Main author: Ramile Dilshat
Institution or Company: Department of Biochemistry and Molecular biology, Faculty of Medicine, University of Iceland
Co-Authors, Institution or Company:
Ramile Dilshat, University of Iceland. Joline Dammeier, Department of Biochemistry and Molecular biology, Faculty of Medicine, University of Iceland. Eirikur Steingrimsson, Department of Biochemistry and Molecular biology, Faculty of Medicine, University of Iceland.
Introduction: Melanoma represents the deadliest form of skin cancer and originates from melanocytes. The aggressiveness of melanoma cells has been partly linked to the transcriptional state of cells with low MITF activity (MITFlow state). Such cells are characterized by the abundant expression of extracellular matrix (ECM) and focal adhesion genes. Recently, we have shown that MITF is a direct repressor of many ECM and focal adhesion genes but may also do this indirectly through other factors.
Methods: CRISPR-Cas9, RNA-seq.
Results: We have shown that SETDB2, a histone methyltransferase which places a repressive histone mark is a direct target of MITF. SETDB2 is highly expressed in melanoma tumours and its expression showed a strong correlation with MITF in the Cancer Genome Atlas. To map the transcriptional signature upon SETDB2 loss, we generated SETDB2-KO cells using CRISPR-Cas9, then performed RNA-sequencing and compared the effect to those observed with MITF-KO cells. Analysis of RNA-seq data revealed that like MITF, SETDB2 represses the expression of ECM and focal adhesion genes. Immunostaining for the focal adhesion marker PXN revealed that SETDB2-KO cells have increased numbers of focal points compared to the control cells.

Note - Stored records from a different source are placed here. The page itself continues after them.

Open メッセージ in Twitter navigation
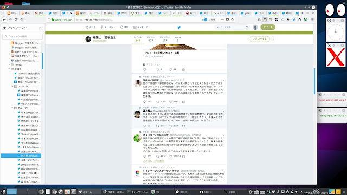347x195 pixels. (141, 27)
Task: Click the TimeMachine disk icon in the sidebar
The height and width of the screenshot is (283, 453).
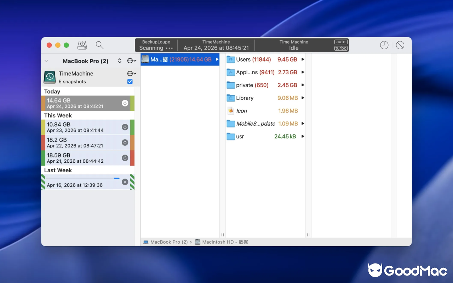Action: [49, 77]
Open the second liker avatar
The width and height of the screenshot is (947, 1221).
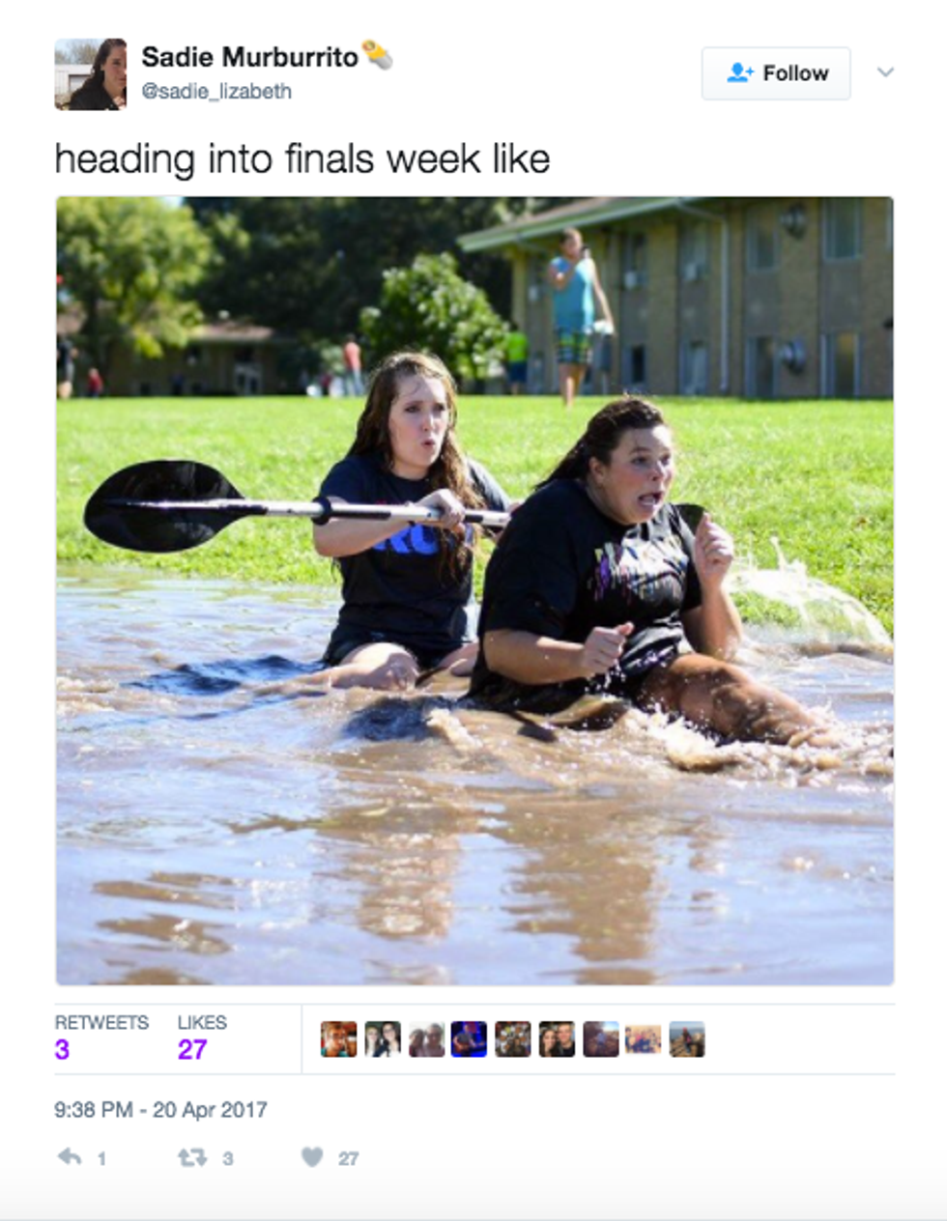click(383, 1039)
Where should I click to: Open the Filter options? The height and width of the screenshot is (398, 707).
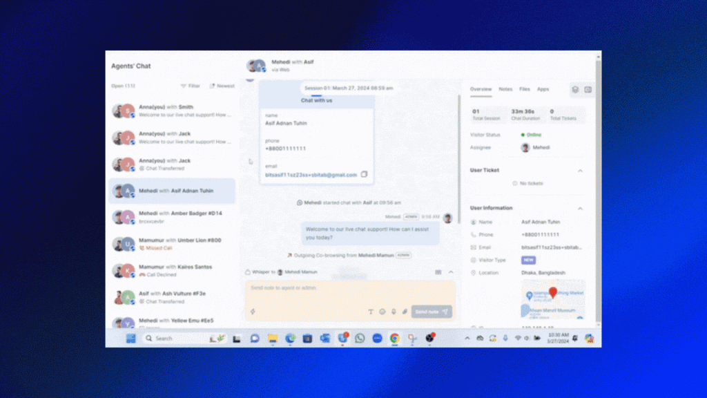click(x=191, y=86)
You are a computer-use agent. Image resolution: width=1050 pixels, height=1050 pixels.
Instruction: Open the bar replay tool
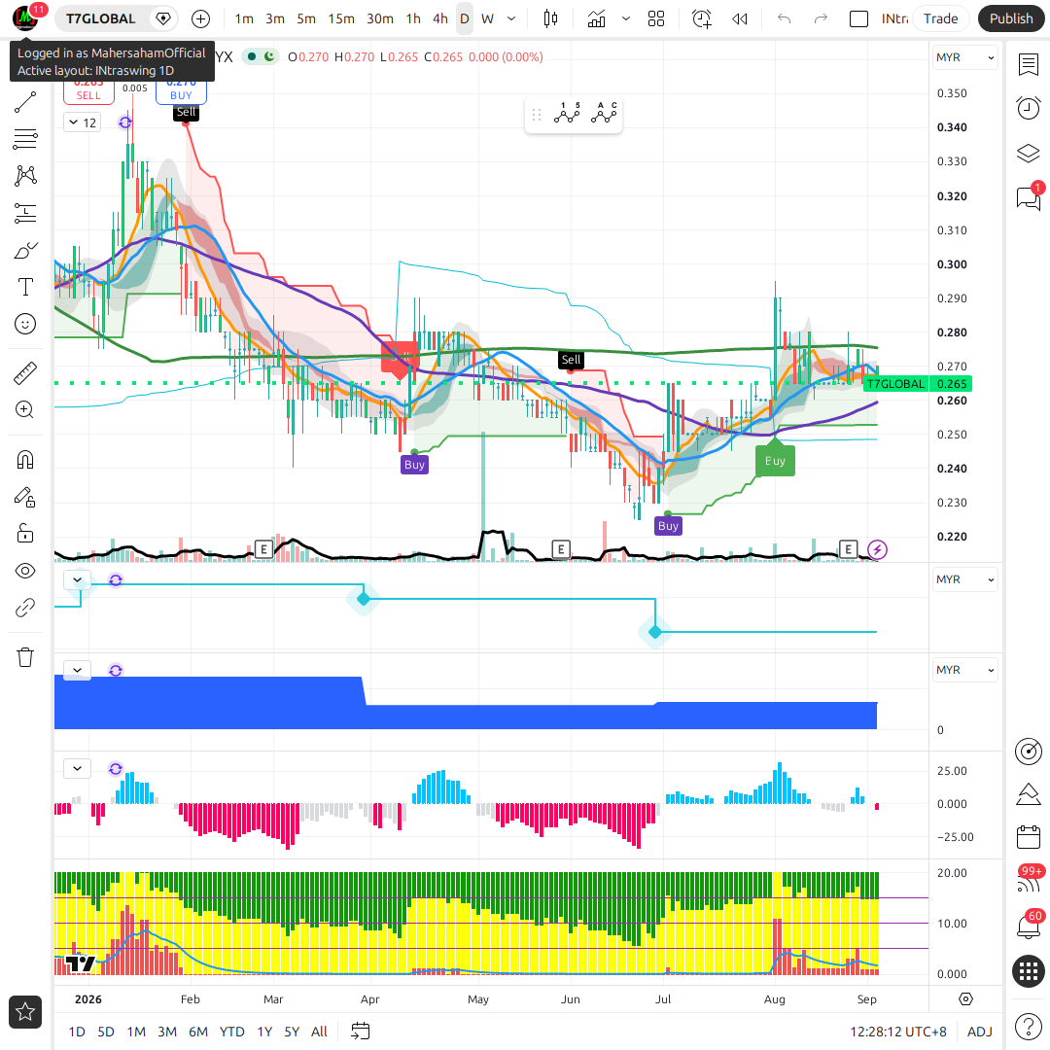(739, 18)
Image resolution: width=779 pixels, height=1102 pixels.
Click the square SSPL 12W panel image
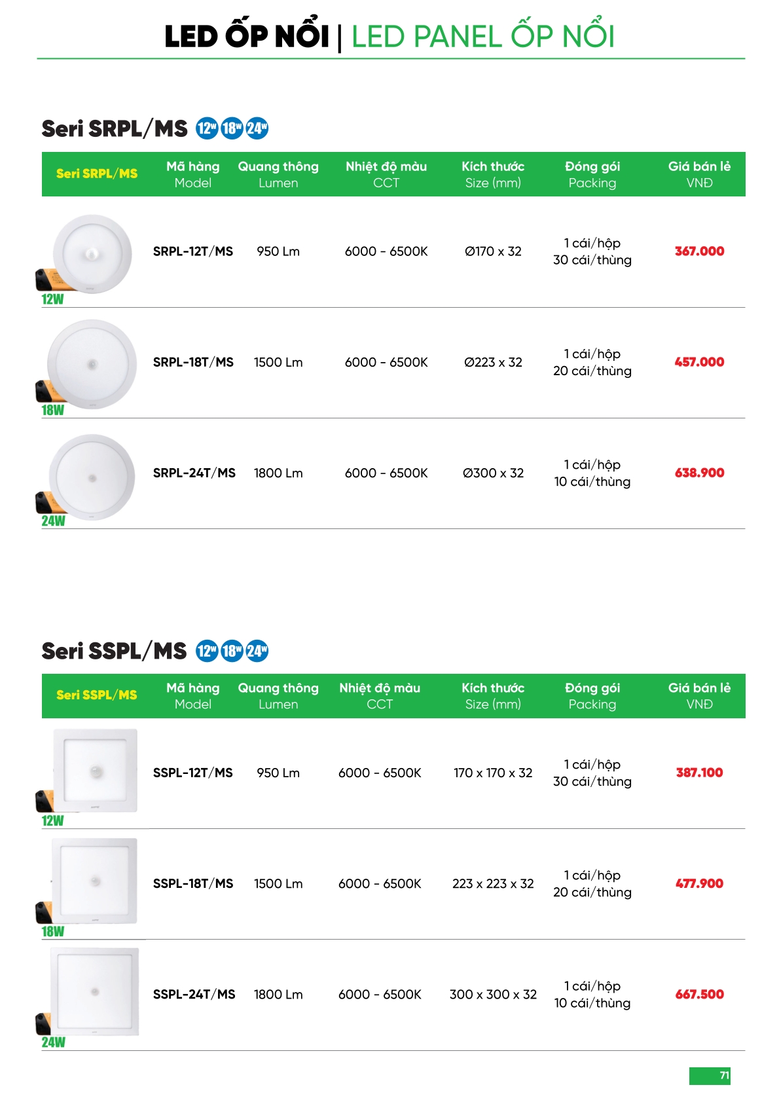coord(96,771)
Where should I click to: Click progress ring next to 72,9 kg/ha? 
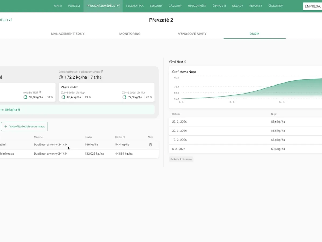click(x=125, y=97)
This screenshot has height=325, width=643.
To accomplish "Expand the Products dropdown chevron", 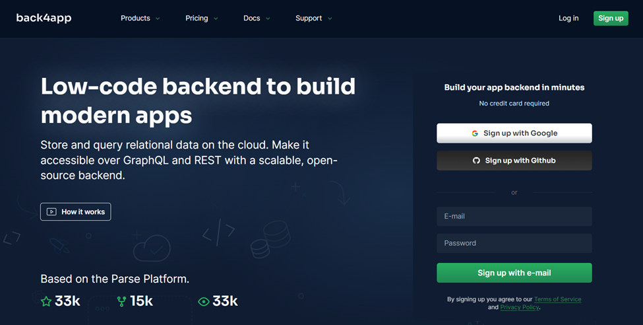I will [x=158, y=18].
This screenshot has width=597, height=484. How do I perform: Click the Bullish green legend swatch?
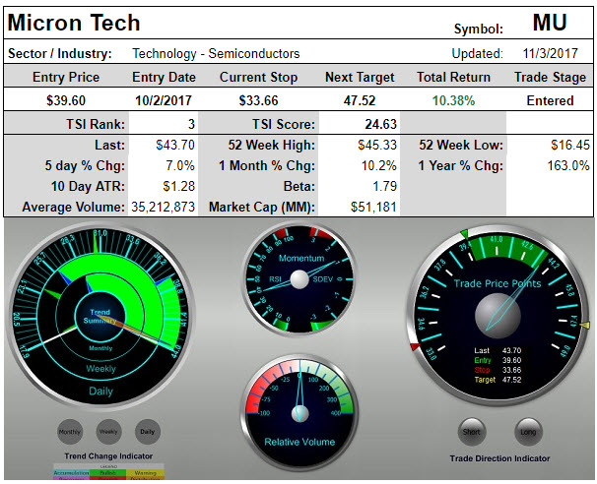pyautogui.click(x=106, y=473)
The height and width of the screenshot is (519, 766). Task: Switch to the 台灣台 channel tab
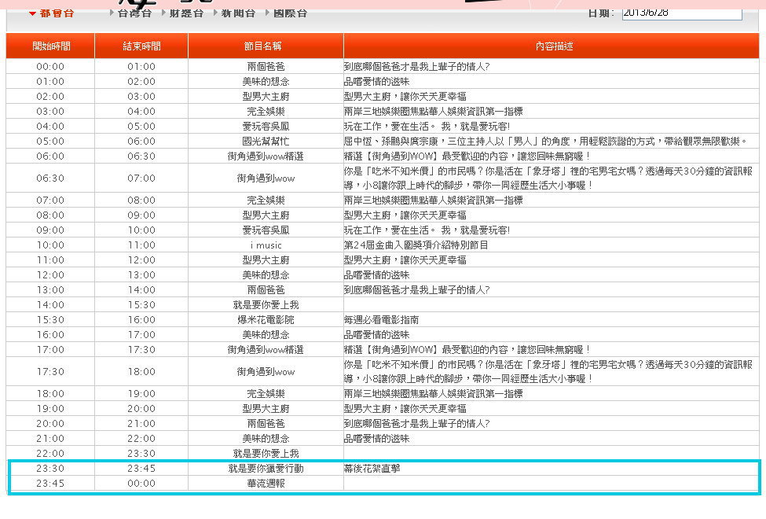[x=134, y=13]
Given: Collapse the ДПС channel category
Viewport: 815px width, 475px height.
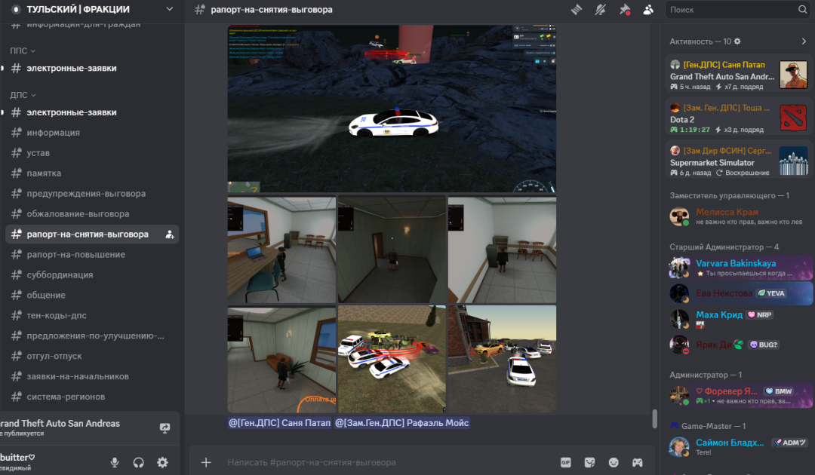Looking at the screenshot, I should click(x=23, y=95).
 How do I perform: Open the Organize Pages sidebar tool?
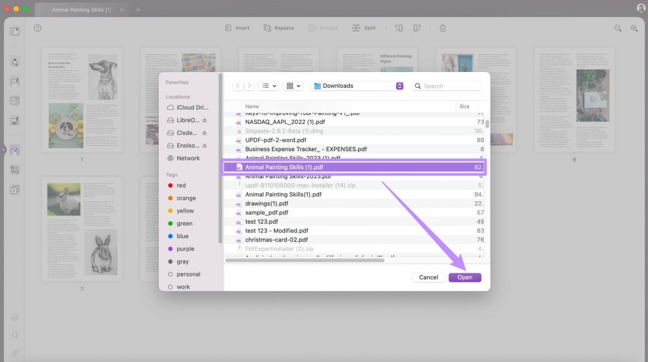15,150
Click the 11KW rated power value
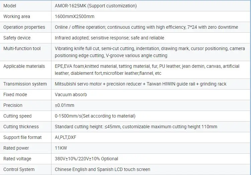251x175 pixels. [61, 148]
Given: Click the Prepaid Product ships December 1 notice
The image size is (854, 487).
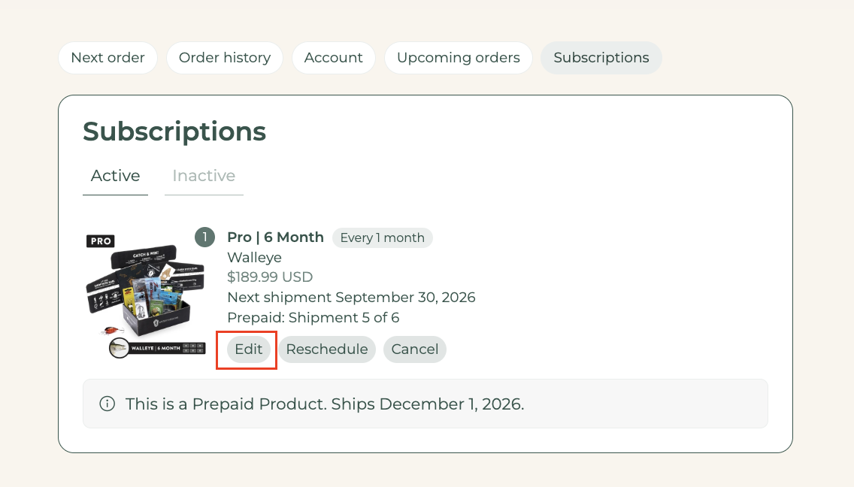Looking at the screenshot, I should [x=425, y=404].
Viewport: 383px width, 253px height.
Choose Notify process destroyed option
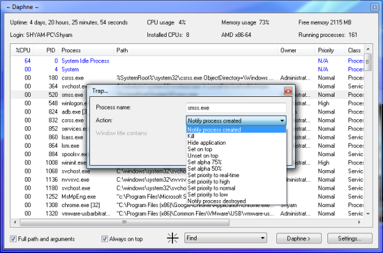(216, 201)
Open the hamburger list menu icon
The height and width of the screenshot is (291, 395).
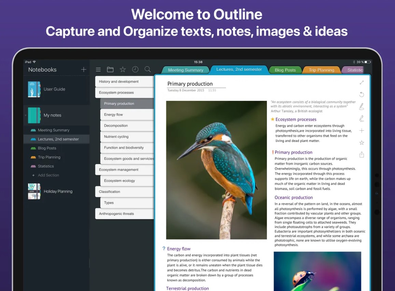click(x=98, y=69)
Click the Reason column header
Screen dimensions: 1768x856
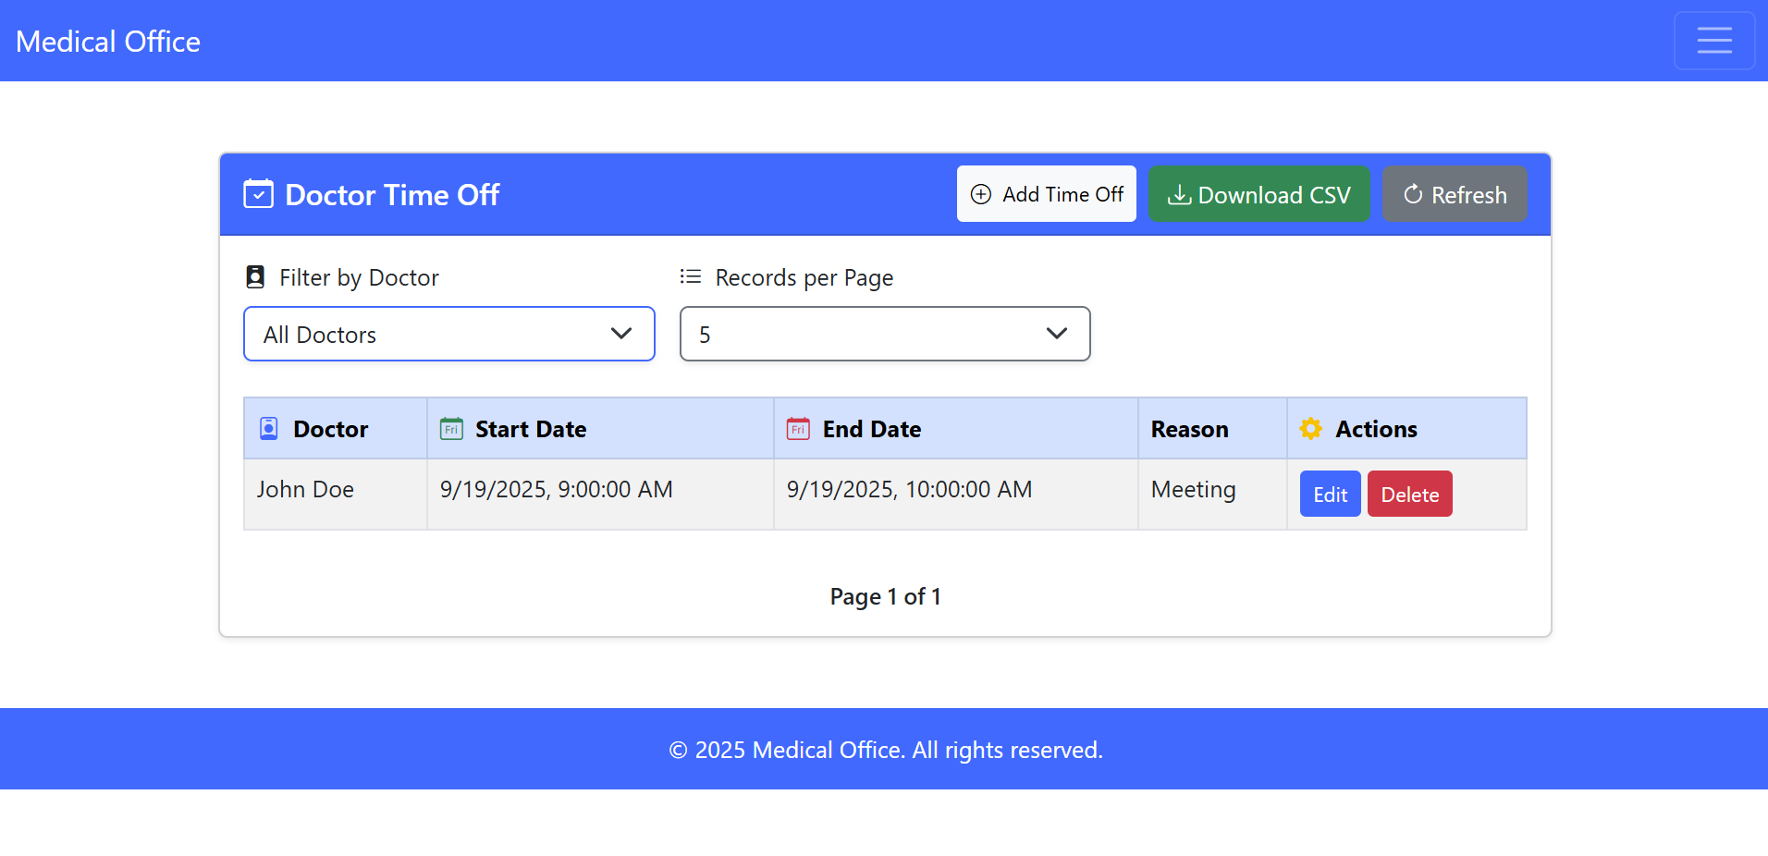[1189, 429]
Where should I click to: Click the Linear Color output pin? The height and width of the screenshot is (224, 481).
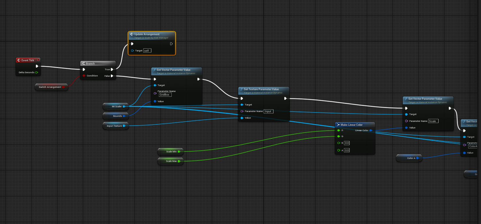point(371,131)
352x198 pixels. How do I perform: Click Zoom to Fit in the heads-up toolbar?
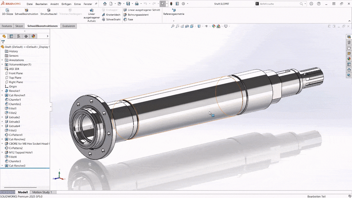pos(173,26)
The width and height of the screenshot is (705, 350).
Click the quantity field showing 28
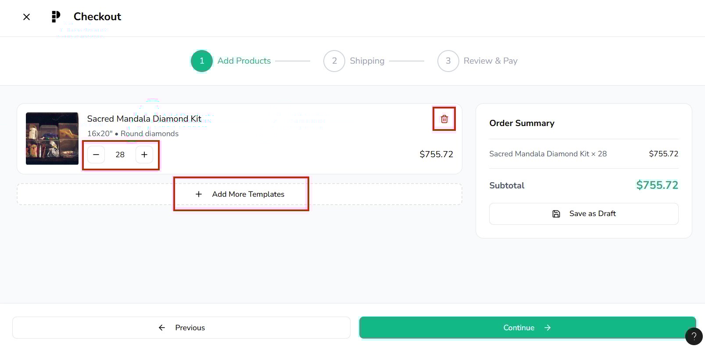120,155
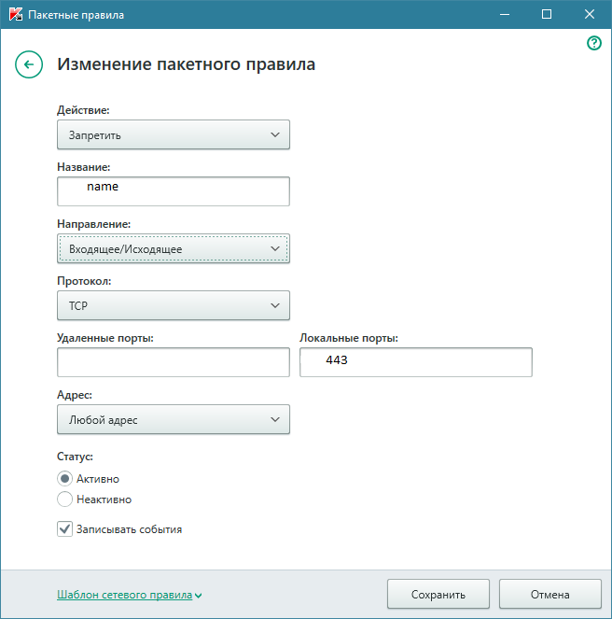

They also have increased expression of N-Cadherin, suggesting a switch into a resistant cell state.
Conclusions: Since increased numbers of focal adhesions and expression of N-Cadherin are observed in MITF KO lines, this suggests that these effects of MITF are partly mediated through SETDB2. Together, our study might unravel an epigenetic mechanism that can be therapeutically exploited to overcome melanoma drug resistance.